Os números mais recentes não são os melhores: “Um dado que me tem preocupado é que apenas 12% dos alunos utilizam transporte público para ir para a escola, apesar de ser seguro, viável e ter videovigilância”. O município quer elevar a fasquia para os 30% utilizadores jovens nos próximos anos. O que passa por ir ao encontro dos interesses dos mais novos, como frotas com acessibilidade para necessidades especiais, videovigilância ou wifi.
Nuno Piteira Lopes espera que o número também aumente a par da requalificação da linha de comboio de Cascais e o alargamento de uma faixa em cada sentido exclusiva para uso dos transportes públicos, na A5 e até ao Centro Comercial Colombo.

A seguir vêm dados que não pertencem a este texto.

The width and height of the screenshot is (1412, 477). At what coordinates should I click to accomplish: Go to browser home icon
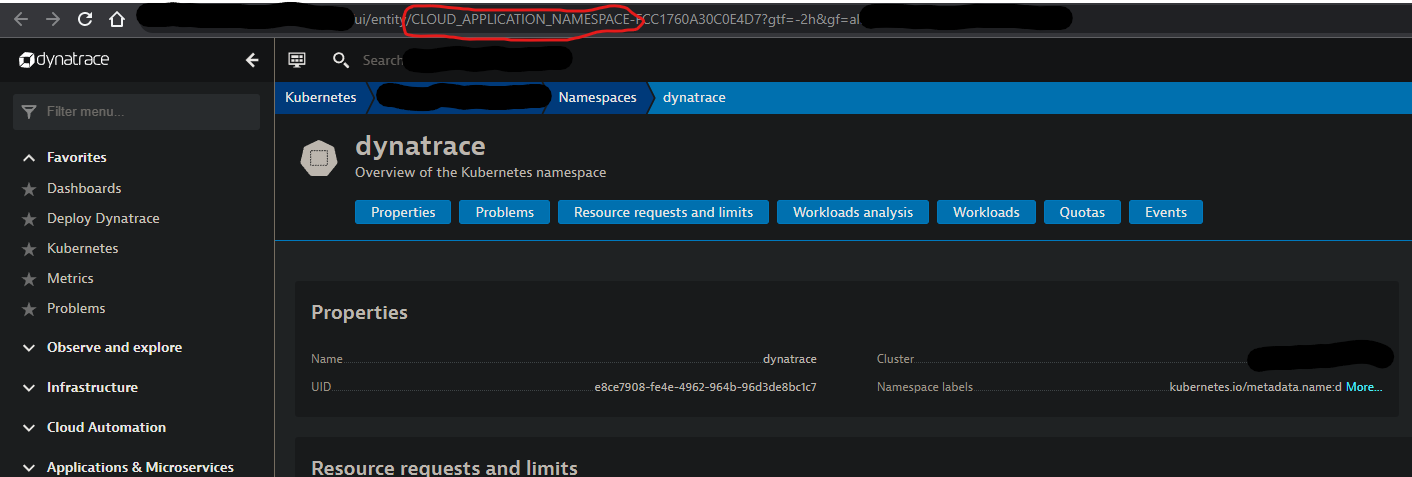click(x=117, y=18)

A propósito desta matéria, o seu homólogo de Viana vai mais longe: é preciso “alguma literacia e sensibilização” para a troca do transporte individual pelo coletivo.
Um dado que me tem preocupado é que apenas 12% dos alunos utilizam transporte público para ir para a escola, apesar de ser seguro, viável e ter videovigilância.
Por fim, neste painel da Local Summit, o vice-presidente da câmara de Cascais aproveitou a sessão para apelar aos seus homólogos da AML que, independentemente da cor partidária de cada um, não deixem cair por terra todos os avanços e dinamismo que foi conseguido até agora no que diz respeito a políticas de transporte público na região. E que prevaleça, por isso, uma coesão política.
Nuno Piteira Lopes fez este apelo uma semana depois das eleições legislativas que reconduziram a Aliança Democrática (AD) ao Governo e a poucos meses das eleições autárquicas. “Independentemente de quem venha a ser eleito [nas autárquicas, que haja um] compromisso no sentido de Estado para que as coisas continuem a correr bem”.